Allarme antisemitismo in Francia: vandalizzata la stele a Ilan Halimi. E gli ebrei fuggono

Mondo

di Ilaria Myr

Il 1 novembre la stele eretta a Bagneux in omaggio a Ilan Halimi  è stata profanata con insulti e oscenità. Qui il ragazzo ebreo, 23 anni, nel 2006 era stato tenuto prigioniero e torturato dalla “banda dei barbari”, che l’aveva poi lasciato agonizzante sul ciglio di una strada. La sua colpa: essere ebreo, quindi ricco, e quindi la sua famiglia e la sua comunità  capaci di pagare un riscatto.

La stele situata in un parco comunale, è stata trovata da dei passanti, che l’hanno vista coperta di scritte antisemite e insulti, e con una svastica accanto alla scritta “Liberate Fofana” (il capo della gang dei barbari).

“Questi atti, sono un insulto a questo giovane e a tutti coloro che lottano contro l’antisemitismo e il razzismo” ha dichiarato la sindaca di Bagneux Marie-Hélène Amiable, dopo la scoperta di venerdì 1 novembre.

“Quetso atto vigliacco e odiosa urta la memoria della vittima e costituisce u affronto ai valori della Repubblica” ha dichiarato il ministro degli interni Gérard Collomb in un comunicato, in cui spera che “tutto venga fatto per identificare gli autori di questo atto in modo che possano renderne conto davanti alla giustizia”.

Non è la prima volta che il monumento a Ilan Halimi viene vandalizzato. Eretto nel 2011, già nel 2015 era stata rotta, e i colpevoli non erano mai stati ritrovati.

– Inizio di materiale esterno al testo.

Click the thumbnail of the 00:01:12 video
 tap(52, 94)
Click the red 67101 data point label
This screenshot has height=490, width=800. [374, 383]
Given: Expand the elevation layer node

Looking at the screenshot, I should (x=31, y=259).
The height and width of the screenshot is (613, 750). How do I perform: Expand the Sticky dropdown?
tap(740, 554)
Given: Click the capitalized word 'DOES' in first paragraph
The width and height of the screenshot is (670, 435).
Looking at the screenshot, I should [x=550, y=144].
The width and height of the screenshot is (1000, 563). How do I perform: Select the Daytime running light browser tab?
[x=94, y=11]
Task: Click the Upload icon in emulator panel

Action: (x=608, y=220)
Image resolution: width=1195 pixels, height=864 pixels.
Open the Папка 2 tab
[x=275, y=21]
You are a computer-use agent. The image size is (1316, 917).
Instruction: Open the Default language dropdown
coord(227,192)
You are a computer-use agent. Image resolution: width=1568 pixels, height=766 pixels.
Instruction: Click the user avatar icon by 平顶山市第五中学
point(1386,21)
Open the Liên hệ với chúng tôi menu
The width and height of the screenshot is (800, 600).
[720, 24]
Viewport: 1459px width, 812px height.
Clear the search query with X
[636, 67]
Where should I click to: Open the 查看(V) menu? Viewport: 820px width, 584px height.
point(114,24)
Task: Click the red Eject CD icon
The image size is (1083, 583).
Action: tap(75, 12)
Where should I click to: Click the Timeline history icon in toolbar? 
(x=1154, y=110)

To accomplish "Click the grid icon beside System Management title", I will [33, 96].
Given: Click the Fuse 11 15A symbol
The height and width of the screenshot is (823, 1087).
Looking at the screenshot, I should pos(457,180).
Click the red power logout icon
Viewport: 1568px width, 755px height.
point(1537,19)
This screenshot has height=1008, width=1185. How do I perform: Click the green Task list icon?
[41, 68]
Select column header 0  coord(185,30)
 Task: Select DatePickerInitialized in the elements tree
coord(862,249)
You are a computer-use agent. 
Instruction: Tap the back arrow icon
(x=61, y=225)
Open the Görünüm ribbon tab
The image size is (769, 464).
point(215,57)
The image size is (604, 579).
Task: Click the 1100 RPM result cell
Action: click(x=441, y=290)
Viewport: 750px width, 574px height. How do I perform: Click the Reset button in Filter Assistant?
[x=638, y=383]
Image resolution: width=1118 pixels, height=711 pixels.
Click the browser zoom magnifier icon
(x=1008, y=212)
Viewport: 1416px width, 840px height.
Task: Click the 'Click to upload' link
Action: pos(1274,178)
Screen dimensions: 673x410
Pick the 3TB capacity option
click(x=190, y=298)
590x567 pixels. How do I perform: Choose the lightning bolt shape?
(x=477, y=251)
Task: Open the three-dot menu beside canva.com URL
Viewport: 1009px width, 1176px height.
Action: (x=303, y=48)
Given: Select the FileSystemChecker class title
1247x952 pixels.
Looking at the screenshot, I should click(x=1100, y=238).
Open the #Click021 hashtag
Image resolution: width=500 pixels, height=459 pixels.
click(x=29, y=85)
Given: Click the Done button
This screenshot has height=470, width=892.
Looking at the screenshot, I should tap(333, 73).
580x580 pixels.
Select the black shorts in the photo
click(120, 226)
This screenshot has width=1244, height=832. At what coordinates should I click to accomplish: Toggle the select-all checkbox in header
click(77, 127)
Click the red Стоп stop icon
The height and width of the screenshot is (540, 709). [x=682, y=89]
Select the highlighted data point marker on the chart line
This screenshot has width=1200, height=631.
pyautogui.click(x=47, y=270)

Aveva dunque ragione la madre di Ilan Halimi, Ruth Halimi, quando nel 2007 aveva deciso di seppellire il figlio a Gerusalemme perché “almeno lì avrebbe potuto riposare in pace”.

Un antisemitismo quotidiano

L’atto vandalico contro la stele a Ilan Halimi è solo uno dei sempre più numerosi atti antisemiti che ogni giorno vengono perpetrati in Francia. Come sottolinea un’inchiesta di Le Monde pubblicata il 2 novembre e ripresa oggi 3  novembre da Giulio Meotti sul Foglio, “gli atti contro le sinagoghe o le scuole per la prima volta sono ora diretti alle persone, in strada o a casa”.

Dal 2006, anno dell’assassinio di Ilan Halimi, a oggi ci sono stati episodi eclatanti – l’attentato alla scuola ebraica di Tolosa, quello all’Hyper Cacher – e molti altri fatti quotidiani che portano gli ebrei a sentirsi sotto una minaccia costante.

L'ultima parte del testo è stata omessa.